Exercise directions:
Locate every row below that contains the word "width" and copy each of those lines in full. Case counts.

[Raw records start]

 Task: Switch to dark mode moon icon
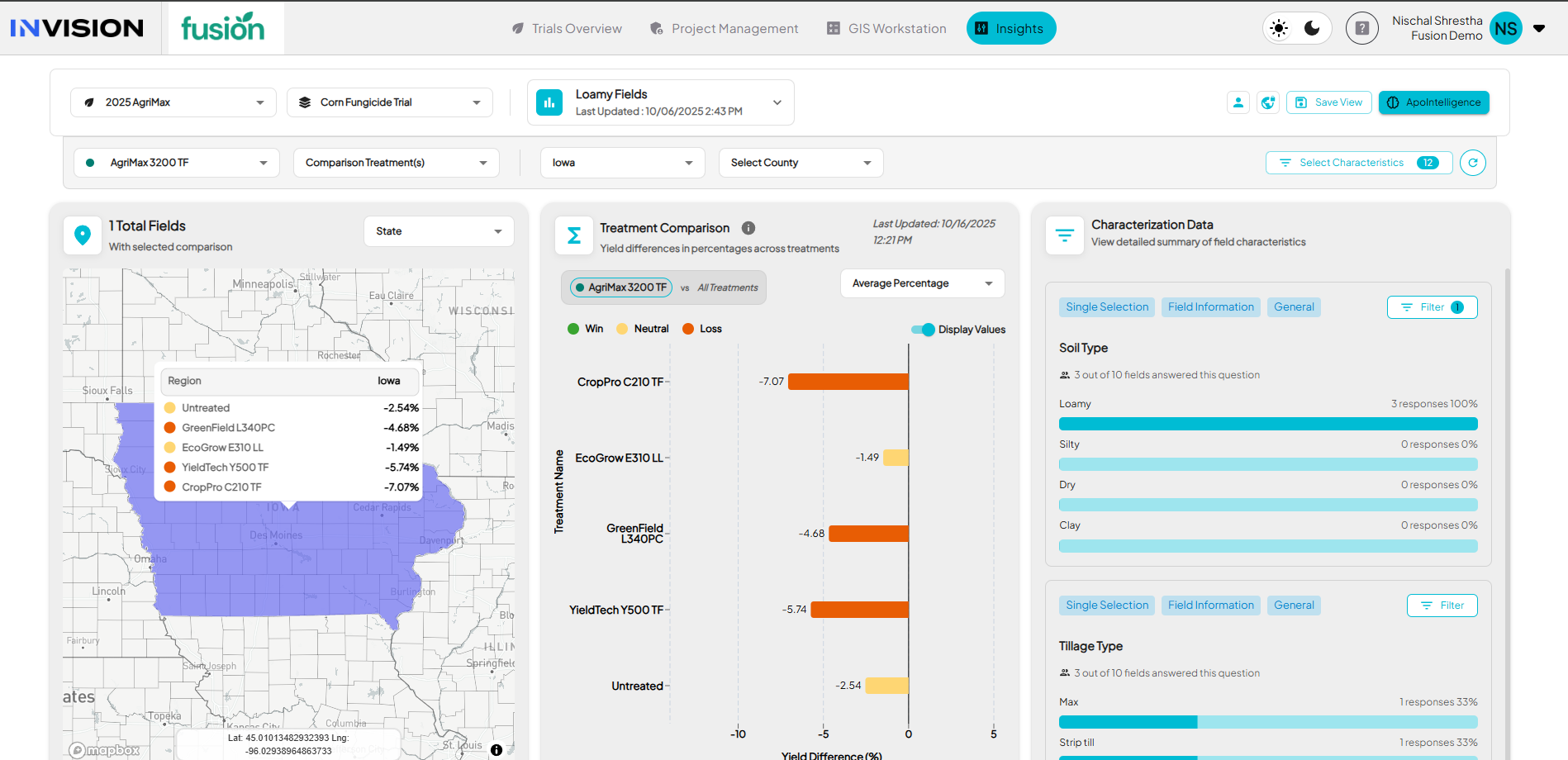(x=1312, y=28)
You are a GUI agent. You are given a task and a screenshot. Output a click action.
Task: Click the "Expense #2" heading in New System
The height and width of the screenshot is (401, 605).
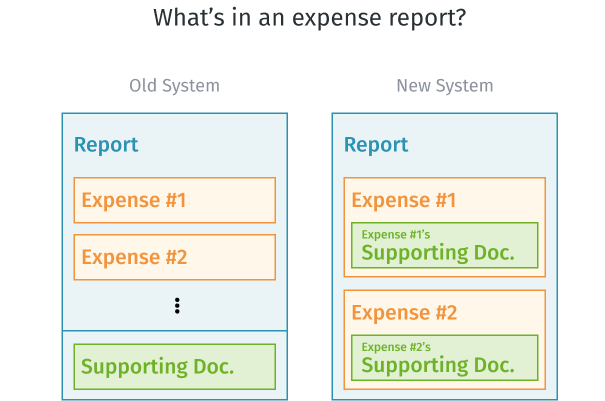[x=404, y=312]
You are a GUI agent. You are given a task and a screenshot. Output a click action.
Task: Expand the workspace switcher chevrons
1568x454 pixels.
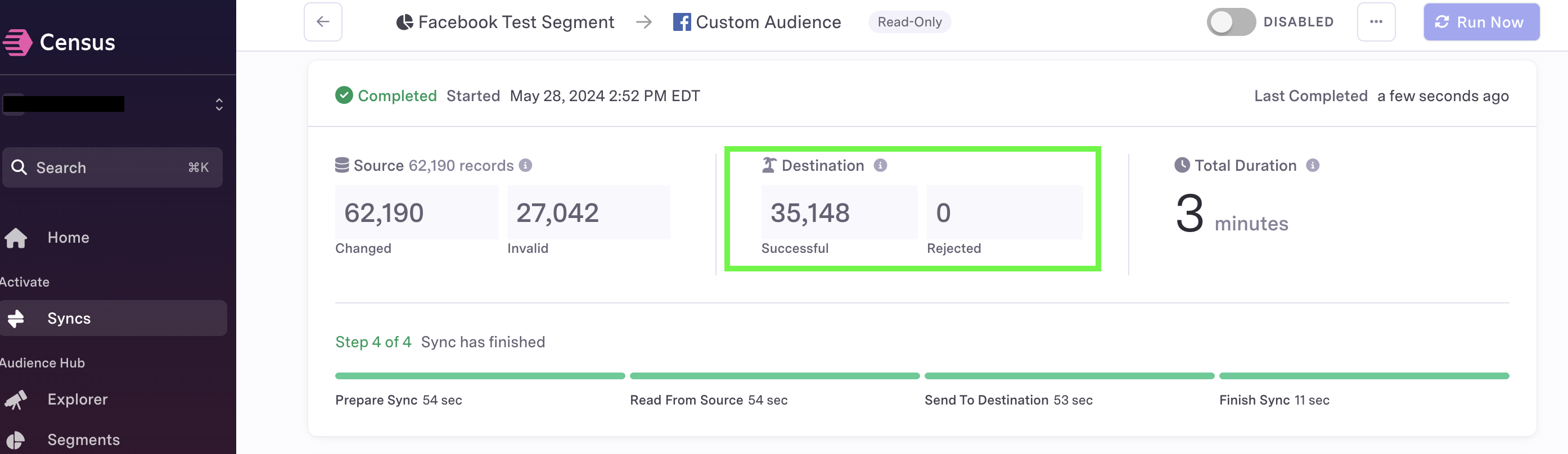pos(219,105)
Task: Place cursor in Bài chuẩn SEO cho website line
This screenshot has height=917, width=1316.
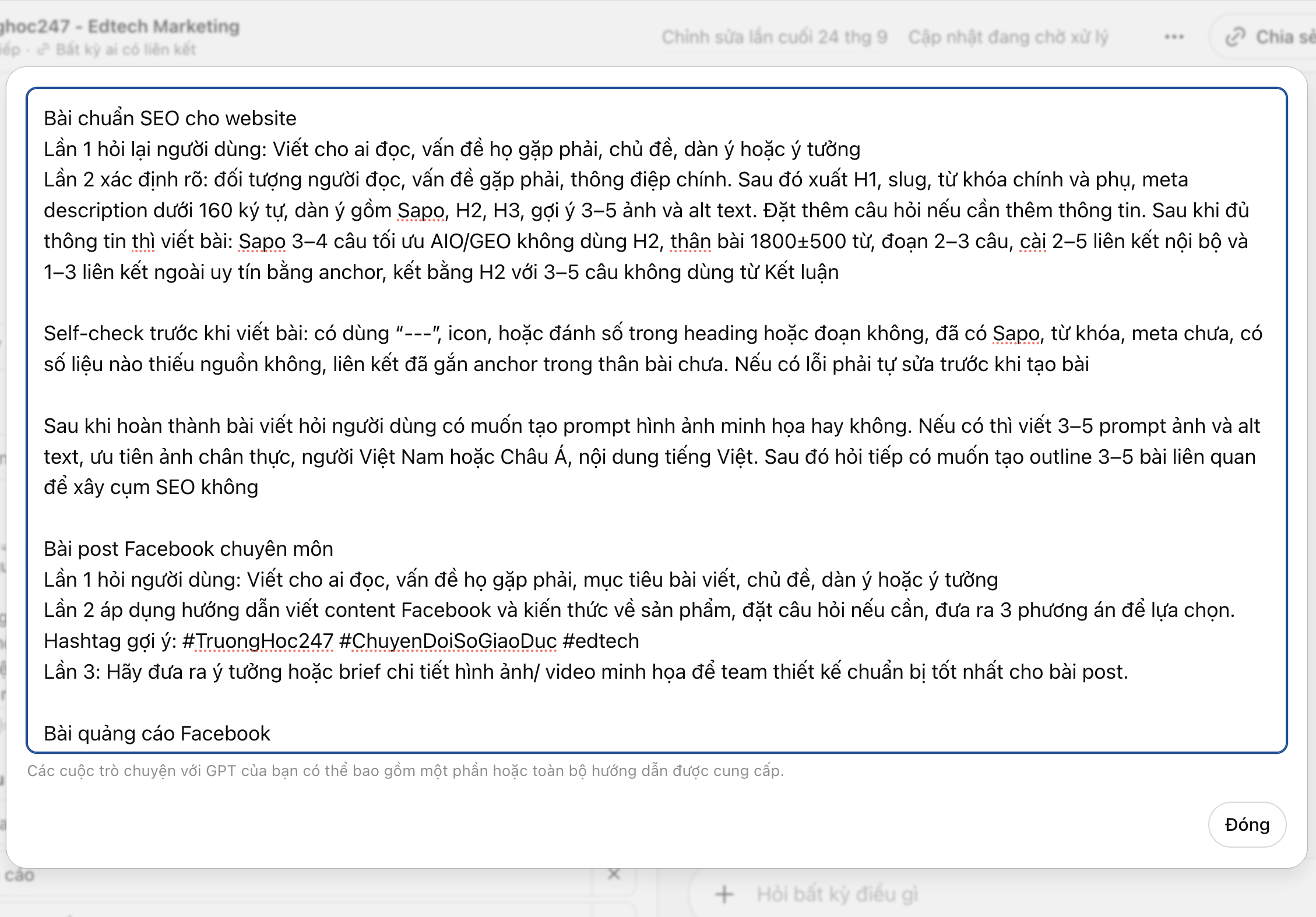Action: (x=170, y=118)
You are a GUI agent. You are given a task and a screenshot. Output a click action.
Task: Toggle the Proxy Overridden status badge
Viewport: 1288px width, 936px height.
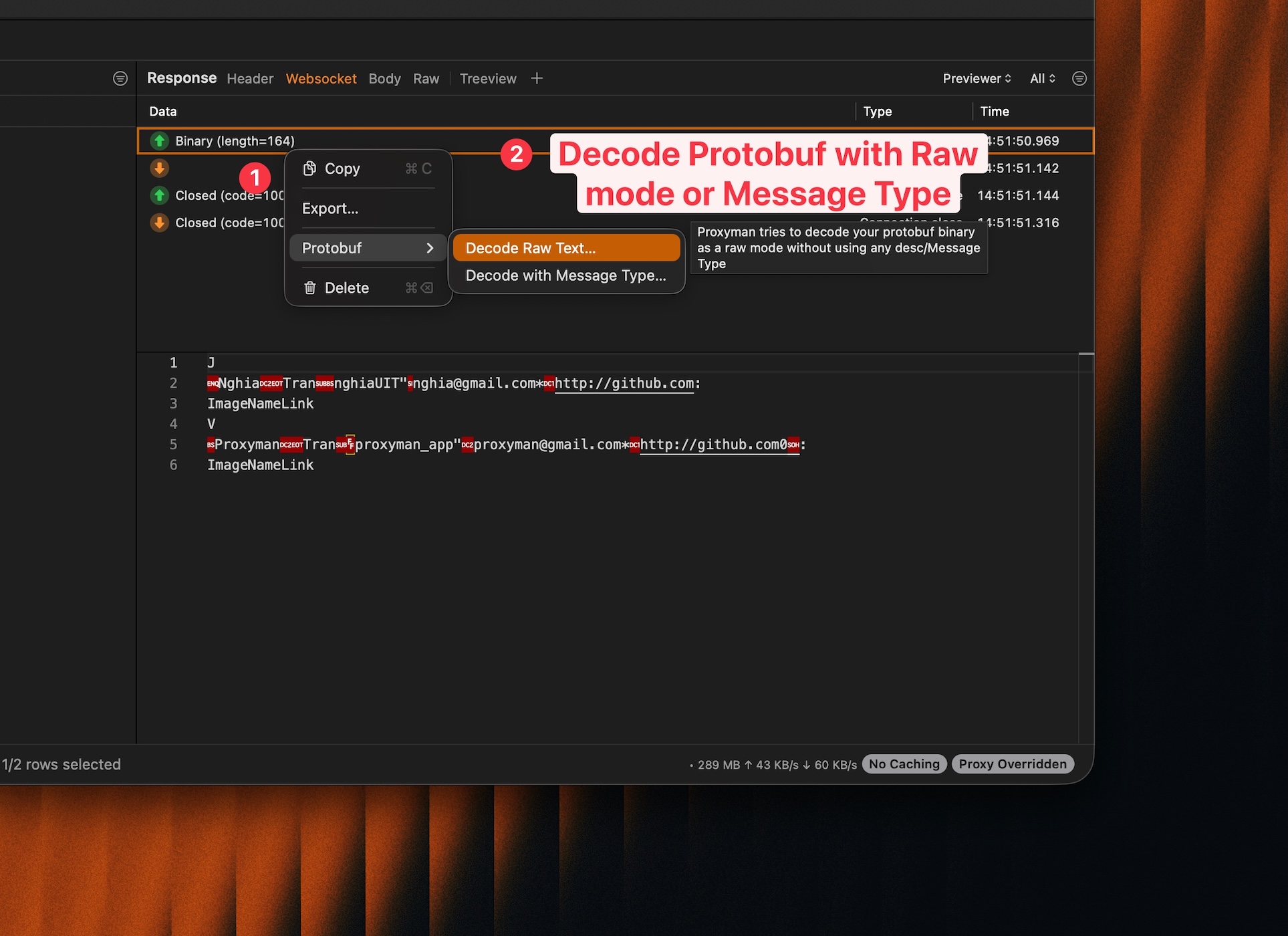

[Raw records end]

Solved exercise:
The height and width of the screenshot is (401, 605).
This screenshot has height=917, width=1316.
Viewport: 1288px width, 936px height.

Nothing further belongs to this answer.